Patton Oswalt’s Finest Hour
Patton Oswalt is a comedian, a bloody good comedian in fact and his particular style of comedy is what’s referred to in the industry as ‘reference humour’, wherin the jokes are based around the perverted regurgitation of familiar cultural terms, artifacts and experiences: the old delivered in a new light, it feels shocking and yet still inherently true. Given that we all currently live at a time in which the geek has inherited the earth this certain sense of humour is at both its most prevalent and its most potent levels and yet, and yet this is quite conclusively not Patton Oswalt’s most successful show, despite what the referential moniker would have you believe (an hour, is of course the industry term for a Comedian’s set).
Though maybe I am being too harsh, it’s just that what Oswalt delivers in Finest Hour isn’t what I watch comedy for in fact to me it’s not comedy at all. Whereas he can usually bring such wit and wonder to his de and re-construction of the current cultural zeitgeist, referencing Dungeons and Dragons manuals and the latest MTV fad in the midst of the same philosophically/politically relevant bit; here his referencing is, at best, reduced to a semi-relevant namedrop of a much loved band or movie, though unfortunately not one that is particularly relevant to the bit, or imbued with any additional insight by the process.
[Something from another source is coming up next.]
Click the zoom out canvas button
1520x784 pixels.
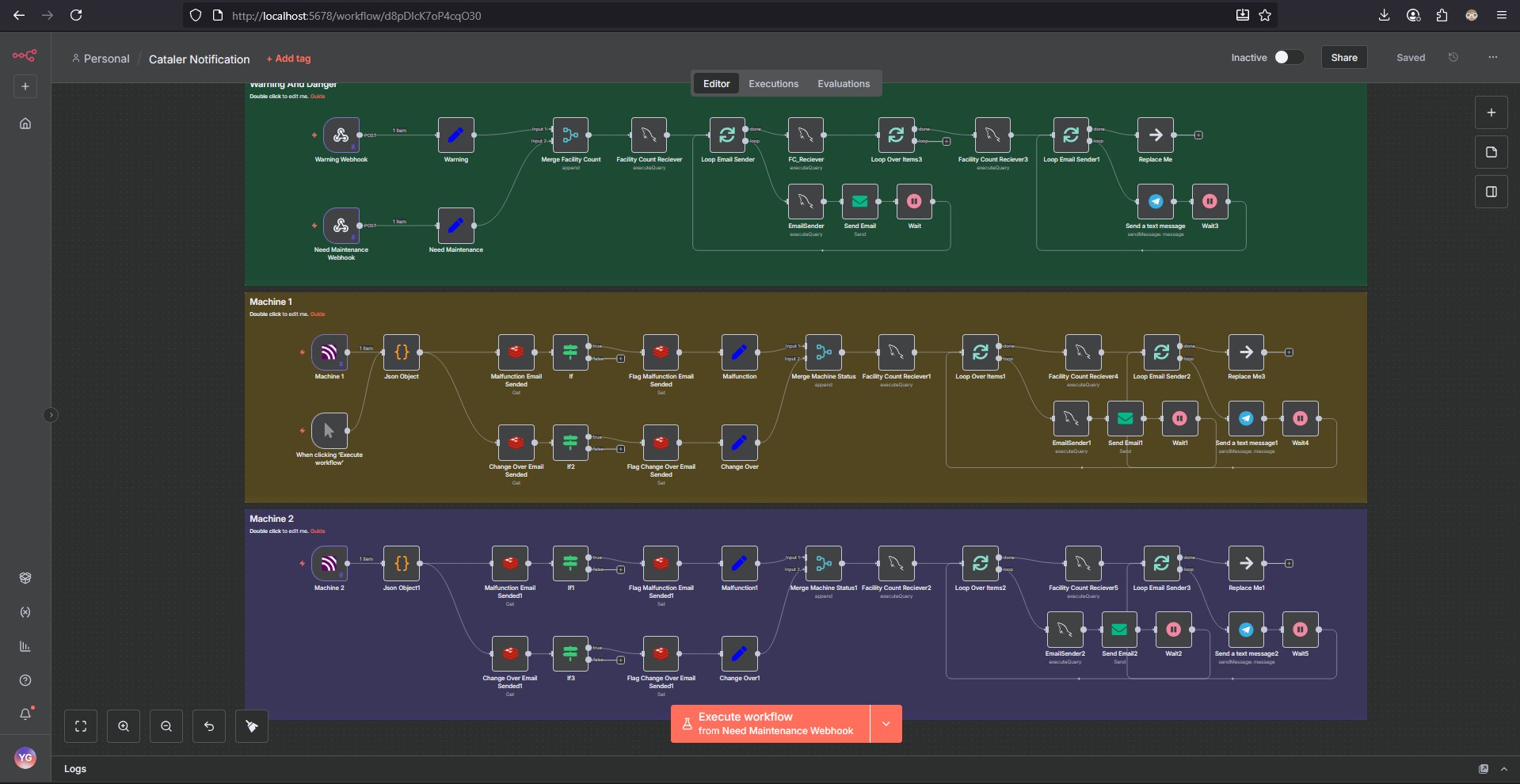click(166, 726)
In this way the reference half of his humour has been reduced to a similarly low spot as that of later series South Park, wherin we are supposed to cheer simply because they said words that we’ve heard before and not, as we once did, because they had waddled them into the form of a good joke.
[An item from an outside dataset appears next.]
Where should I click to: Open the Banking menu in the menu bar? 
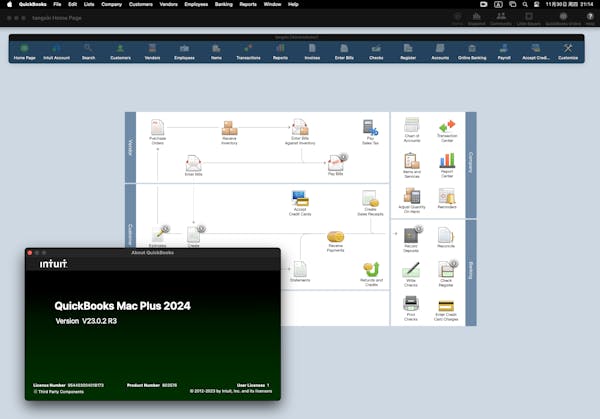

The other half of the term ‘referential humour’ is of course ‘humour’ and this word I have to question even more, because Finest Hour actually has me questioning Patton’s sense of it. Certainly he is still a very funny guy, much funnier at his worst than I will ever be no doubt, but his instincts here all seem very off. I have to blame his new young daughter for this because the material is, for lack of a better term, entirely childish. The punchlines aren’t words, they’re fart noises and not short, sharp ones utilised for dramatic effect but rather long, drawn out stretches of his trademark sound effects. Now these and his few in voice riffs (the country rock singer for example) are funny in small doses and are understandably a part of his method, they are the intermission or sorbet of the hour, but here he slathers them on far too thickly and the taste grows stale by the ten minute mark, leaving you nauseous from the rest of the meal.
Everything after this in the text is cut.